» **YOUR TASK**
After finding "Image resolution: width=1010" in a line below, print that line and the rest of the lines exactly, leaving out all pictures.

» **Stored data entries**
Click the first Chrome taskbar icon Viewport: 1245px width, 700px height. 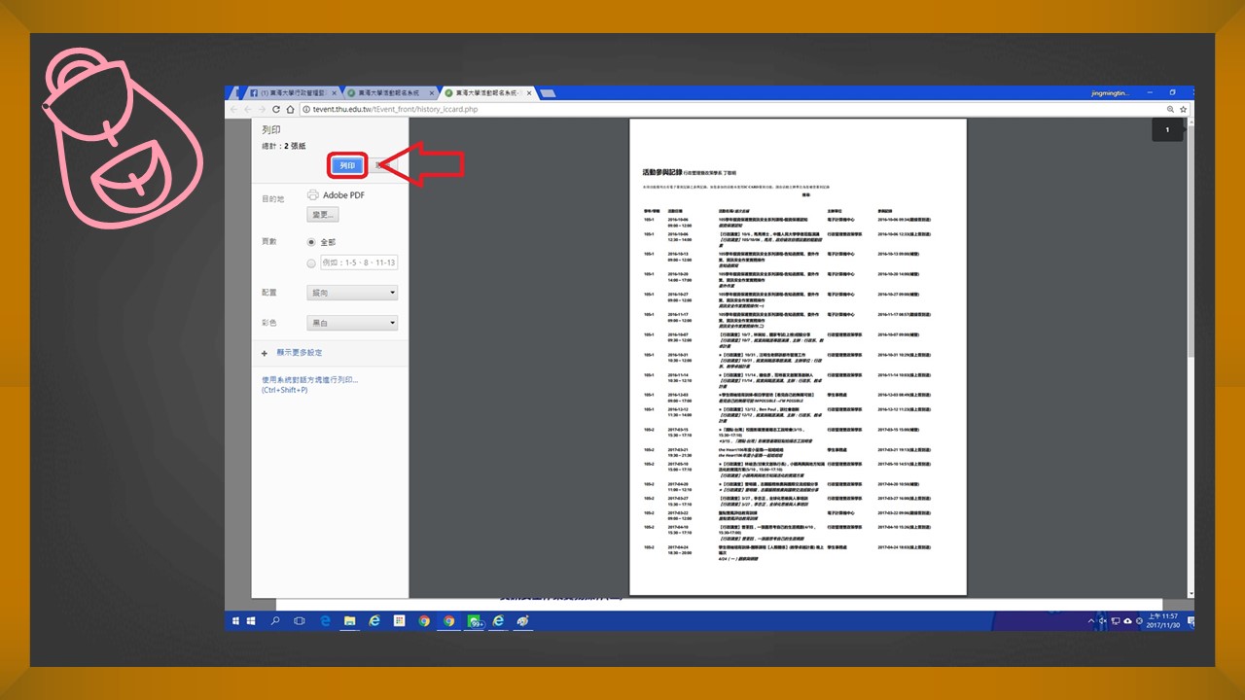pyautogui.click(x=424, y=620)
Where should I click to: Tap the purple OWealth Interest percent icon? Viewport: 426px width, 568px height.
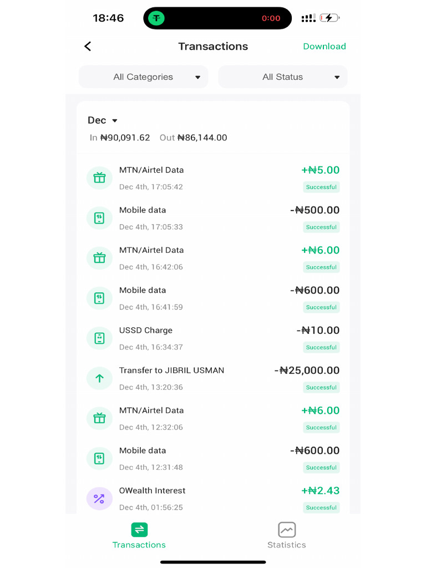pos(99,499)
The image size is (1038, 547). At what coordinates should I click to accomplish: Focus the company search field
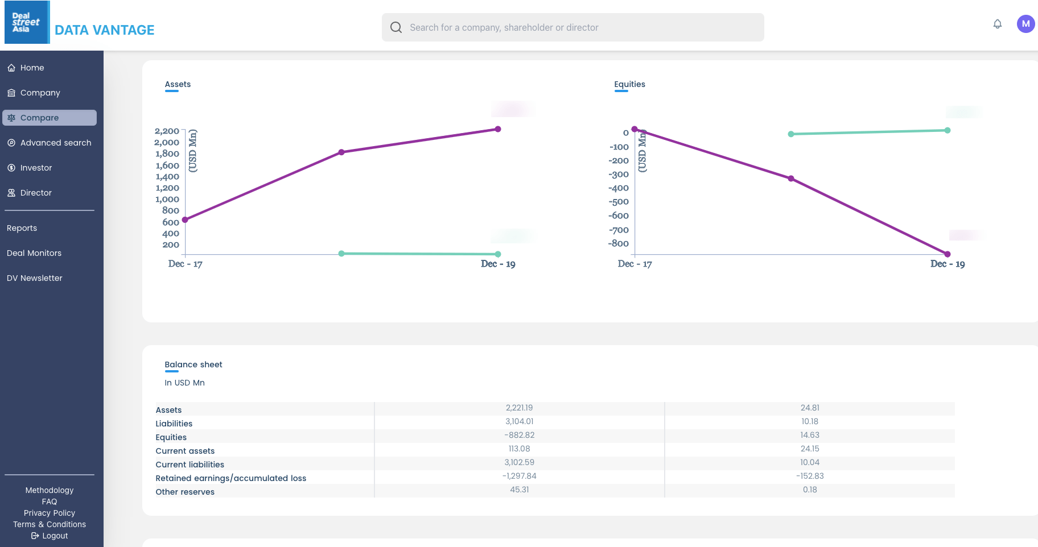click(580, 27)
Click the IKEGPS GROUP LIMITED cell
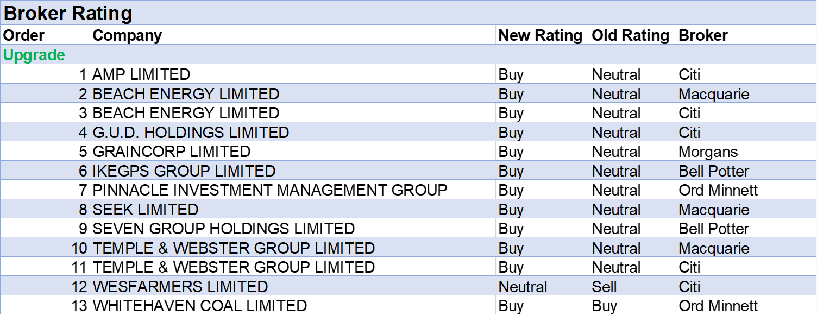817x315 pixels. [x=184, y=171]
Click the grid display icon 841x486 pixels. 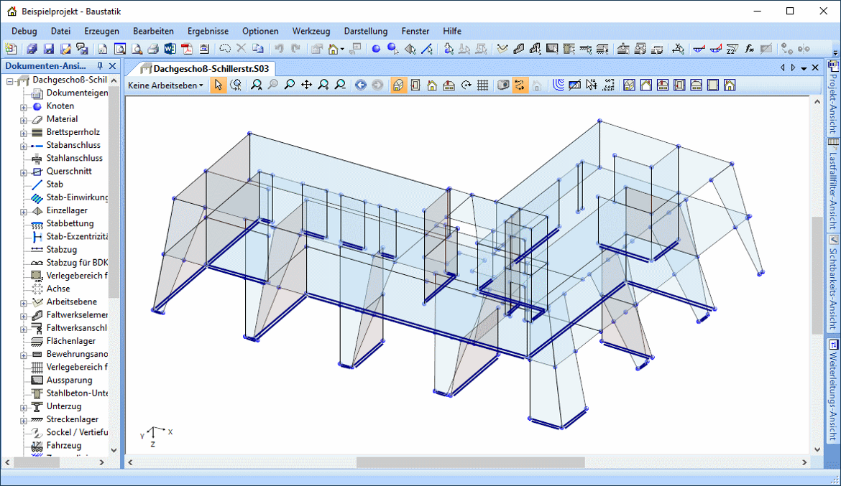tap(483, 85)
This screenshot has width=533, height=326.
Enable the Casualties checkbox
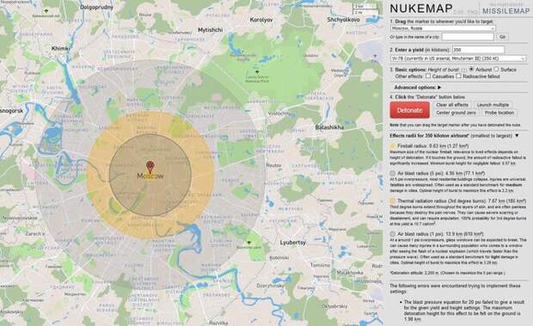pos(428,76)
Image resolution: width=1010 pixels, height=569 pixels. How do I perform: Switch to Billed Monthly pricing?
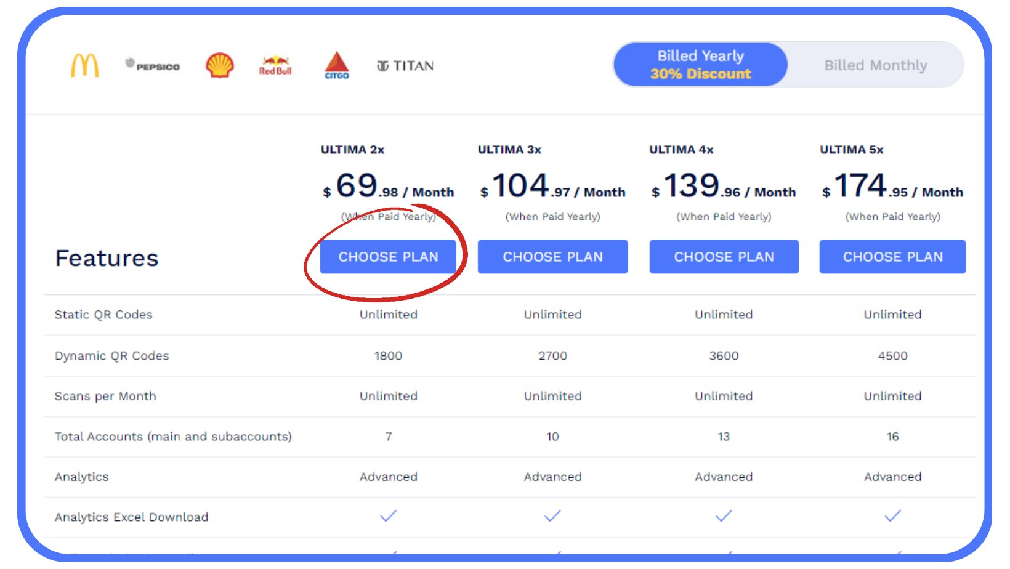875,65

» **RESULT FOR THIS TASK**
Image resolution: width=1010 pixels, height=569 pixels. How do I perform: Switch to Billed Monthly pricing?
875,65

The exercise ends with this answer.